## Directive A
Answer these questions from the text on Paul Nugent's exhibition below:
(i) How many painted panels do visitors see?
(ii) In what format are the panels?
(iii) What does a viewer begin to register after letting their eyes focus on a painting's surface?

## Document passage
Animal magic?

It may not be immediately apparent why Paul Nugent calls his exhibition The Franciscan Series

It may not be immediately apparent why Paul Nugent calls his exhibition The Franciscan Series. Visitors are confronted with seven monochrome painted panels, of portrait format. With their impeccable delivery and tastefully sombre colouring, they look like minimalist abstracts. But people familiar with Nugent's work will be alert to the fact that all is not what it seems.

Stand in front of one of the paintings, let your eyes focus on its surface and, sometimes immediately, sometimes after a while, you begin to register variations in the tonality. There is a sense of a ghostly, underlying image manifesting itself in the apparently blank skin of the paint. To mention this is not like giving away the plot of a thriller, because the effect remains. Once you know, though, you are primed to look for it.

## Information shown
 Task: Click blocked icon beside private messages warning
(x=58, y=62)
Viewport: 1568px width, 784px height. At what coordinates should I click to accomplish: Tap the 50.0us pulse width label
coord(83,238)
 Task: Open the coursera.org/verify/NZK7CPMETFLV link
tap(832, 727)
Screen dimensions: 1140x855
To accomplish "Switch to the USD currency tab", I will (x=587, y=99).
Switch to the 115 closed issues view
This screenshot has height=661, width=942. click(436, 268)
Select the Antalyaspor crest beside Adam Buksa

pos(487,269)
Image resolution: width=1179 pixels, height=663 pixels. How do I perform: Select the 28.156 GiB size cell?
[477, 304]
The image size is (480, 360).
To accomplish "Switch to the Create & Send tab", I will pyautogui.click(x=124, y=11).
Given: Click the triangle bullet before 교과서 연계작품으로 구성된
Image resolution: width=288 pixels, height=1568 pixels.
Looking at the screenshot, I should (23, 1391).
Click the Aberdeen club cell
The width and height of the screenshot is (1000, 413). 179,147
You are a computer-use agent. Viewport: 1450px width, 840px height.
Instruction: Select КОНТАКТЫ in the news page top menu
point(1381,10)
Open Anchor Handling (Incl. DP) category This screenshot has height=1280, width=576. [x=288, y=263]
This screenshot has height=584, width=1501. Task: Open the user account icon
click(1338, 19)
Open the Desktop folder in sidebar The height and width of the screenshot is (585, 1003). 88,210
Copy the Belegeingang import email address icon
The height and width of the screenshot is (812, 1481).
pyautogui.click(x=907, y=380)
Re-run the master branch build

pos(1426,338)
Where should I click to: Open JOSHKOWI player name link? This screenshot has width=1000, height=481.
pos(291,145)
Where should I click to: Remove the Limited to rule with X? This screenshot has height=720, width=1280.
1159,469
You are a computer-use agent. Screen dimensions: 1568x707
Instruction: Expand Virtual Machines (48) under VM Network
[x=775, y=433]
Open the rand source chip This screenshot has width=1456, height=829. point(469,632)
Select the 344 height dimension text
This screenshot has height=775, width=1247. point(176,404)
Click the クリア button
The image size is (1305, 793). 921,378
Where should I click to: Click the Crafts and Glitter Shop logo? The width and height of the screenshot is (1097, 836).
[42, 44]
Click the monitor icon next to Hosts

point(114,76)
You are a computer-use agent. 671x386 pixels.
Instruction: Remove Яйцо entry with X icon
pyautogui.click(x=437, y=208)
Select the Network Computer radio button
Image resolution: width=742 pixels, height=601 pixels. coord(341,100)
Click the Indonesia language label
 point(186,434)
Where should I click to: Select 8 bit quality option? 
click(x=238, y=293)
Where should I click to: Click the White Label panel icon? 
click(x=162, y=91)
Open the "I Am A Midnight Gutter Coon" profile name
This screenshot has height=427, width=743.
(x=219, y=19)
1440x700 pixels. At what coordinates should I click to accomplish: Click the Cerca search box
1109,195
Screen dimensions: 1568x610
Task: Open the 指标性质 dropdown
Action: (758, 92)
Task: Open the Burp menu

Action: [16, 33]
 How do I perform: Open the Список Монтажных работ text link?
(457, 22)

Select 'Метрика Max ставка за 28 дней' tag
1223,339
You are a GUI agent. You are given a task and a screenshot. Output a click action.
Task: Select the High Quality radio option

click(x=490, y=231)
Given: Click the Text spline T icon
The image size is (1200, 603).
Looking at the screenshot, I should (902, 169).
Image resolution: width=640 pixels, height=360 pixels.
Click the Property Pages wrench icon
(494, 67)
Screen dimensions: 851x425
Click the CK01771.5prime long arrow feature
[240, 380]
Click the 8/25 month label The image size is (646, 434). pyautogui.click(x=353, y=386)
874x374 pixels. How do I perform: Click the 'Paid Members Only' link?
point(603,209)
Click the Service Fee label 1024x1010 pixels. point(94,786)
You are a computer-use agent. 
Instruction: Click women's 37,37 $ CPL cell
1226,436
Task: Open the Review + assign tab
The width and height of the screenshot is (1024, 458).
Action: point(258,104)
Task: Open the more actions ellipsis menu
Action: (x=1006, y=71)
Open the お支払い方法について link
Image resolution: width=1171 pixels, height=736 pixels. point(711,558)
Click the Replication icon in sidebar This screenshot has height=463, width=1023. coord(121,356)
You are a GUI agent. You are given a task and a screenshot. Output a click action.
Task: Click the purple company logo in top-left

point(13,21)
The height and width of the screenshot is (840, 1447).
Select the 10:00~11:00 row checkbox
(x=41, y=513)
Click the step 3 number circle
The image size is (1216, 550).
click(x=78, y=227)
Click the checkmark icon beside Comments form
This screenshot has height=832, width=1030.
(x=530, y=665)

## Directive B
Collect every line of the entries above that contains the word "Switch".

## Written response A
(i) Seven.
(ii) Portrait format.
(iii) Variations in the tonality.

## Written response B
To accomplish "Switch to the USD currency tab", I will (x=587, y=99).
Switch to the 115 closed issues view
To accomplish "Switch to the Create & Send tab", I will pyautogui.click(x=124, y=11).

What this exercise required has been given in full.